Copy out every one of the records below word for word, with nothing left out or changed.

※ ※ ※

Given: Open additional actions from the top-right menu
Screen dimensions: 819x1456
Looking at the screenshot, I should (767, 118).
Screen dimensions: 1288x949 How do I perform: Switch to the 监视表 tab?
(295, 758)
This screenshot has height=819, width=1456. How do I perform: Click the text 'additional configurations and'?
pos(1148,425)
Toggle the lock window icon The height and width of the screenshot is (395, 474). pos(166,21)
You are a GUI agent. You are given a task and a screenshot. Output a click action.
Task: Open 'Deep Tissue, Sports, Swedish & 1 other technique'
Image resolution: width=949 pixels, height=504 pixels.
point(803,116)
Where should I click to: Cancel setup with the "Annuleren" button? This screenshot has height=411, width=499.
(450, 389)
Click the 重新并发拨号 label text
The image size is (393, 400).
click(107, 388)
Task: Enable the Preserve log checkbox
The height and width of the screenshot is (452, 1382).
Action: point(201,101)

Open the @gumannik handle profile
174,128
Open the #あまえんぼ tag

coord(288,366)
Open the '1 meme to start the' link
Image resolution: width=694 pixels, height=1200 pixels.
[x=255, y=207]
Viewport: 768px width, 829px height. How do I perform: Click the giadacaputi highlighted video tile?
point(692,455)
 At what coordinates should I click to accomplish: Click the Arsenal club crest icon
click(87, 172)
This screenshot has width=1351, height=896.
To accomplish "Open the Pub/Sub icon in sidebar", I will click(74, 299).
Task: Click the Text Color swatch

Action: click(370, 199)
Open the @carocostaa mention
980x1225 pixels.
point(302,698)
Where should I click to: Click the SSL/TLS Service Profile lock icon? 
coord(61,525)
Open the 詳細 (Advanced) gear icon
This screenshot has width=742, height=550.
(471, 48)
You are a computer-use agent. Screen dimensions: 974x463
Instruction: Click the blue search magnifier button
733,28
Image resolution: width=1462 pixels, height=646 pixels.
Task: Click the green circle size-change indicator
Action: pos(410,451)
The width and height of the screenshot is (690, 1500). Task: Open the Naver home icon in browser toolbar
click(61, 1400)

※ ※ ※

▸ **Worked answer**
Given: Open additional actions from the top-right menu
Screen dimensions: 819x1456
Looking at the screenshot, I should (767, 118).
Screen dimensions: 1288x949 How do I perform: Switch to the 监视表 tab?
(295, 758)
This screenshot has height=819, width=1456. How do I perform: Click the text 'additional configurations and'?
pos(1148,425)
Toggle the lock window icon The height and width of the screenshot is (395, 474). pos(166,21)
You are a GUI agent. You are given a task and a screenshot. Output a click action.
Task: Open 'Deep Tissue, Sports, Swedish & 1 other technique'
Image resolution: width=949 pixels, height=504 pixels.
point(803,116)
Where should I click to: Cancel setup with the "Annuleren" button? This screenshot has height=411, width=499.
(450, 389)
Click the 重新并发拨号 label text
The image size is (393, 400).
click(107, 388)
Task: Enable the Preserve log checkbox
The height and width of the screenshot is (452, 1382).
Action: point(201,101)

Open the @gumannik handle profile
174,128
Open the #あまえんぼ tag

coord(288,366)
Open the '1 meme to start the' link
Image resolution: width=694 pixels, height=1200 pixels.
[x=255, y=207]
Viewport: 768px width, 829px height. How do I perform: Click the giadacaputi highlighted video tile?
point(692,455)
 At what coordinates should I click to accomplish: Click the Arsenal club crest icon
click(87, 172)
This screenshot has width=1351, height=896.
To accomplish "Open the Pub/Sub icon in sidebar", I will click(74, 299).
Task: Click the Text Color swatch

Action: click(370, 199)
Open the @carocostaa mention
980x1225 pixels.
point(302,698)
Where should I click to: Click the SSL/TLS Service Profile lock icon? 
coord(61,525)
Open the 詳細 (Advanced) gear icon
This screenshot has width=742, height=550.
(471, 48)
You are a computer-use agent. Screen dimensions: 974x463
Instruction: Click the blue search magnifier button
733,28
Image resolution: width=1462 pixels, height=646 pixels.
Task: Click the green circle size-change indicator
Action: pos(410,451)
The width and height of the screenshot is (690, 1500). Task: Open the Naver home icon in browser toolbar
click(61, 1400)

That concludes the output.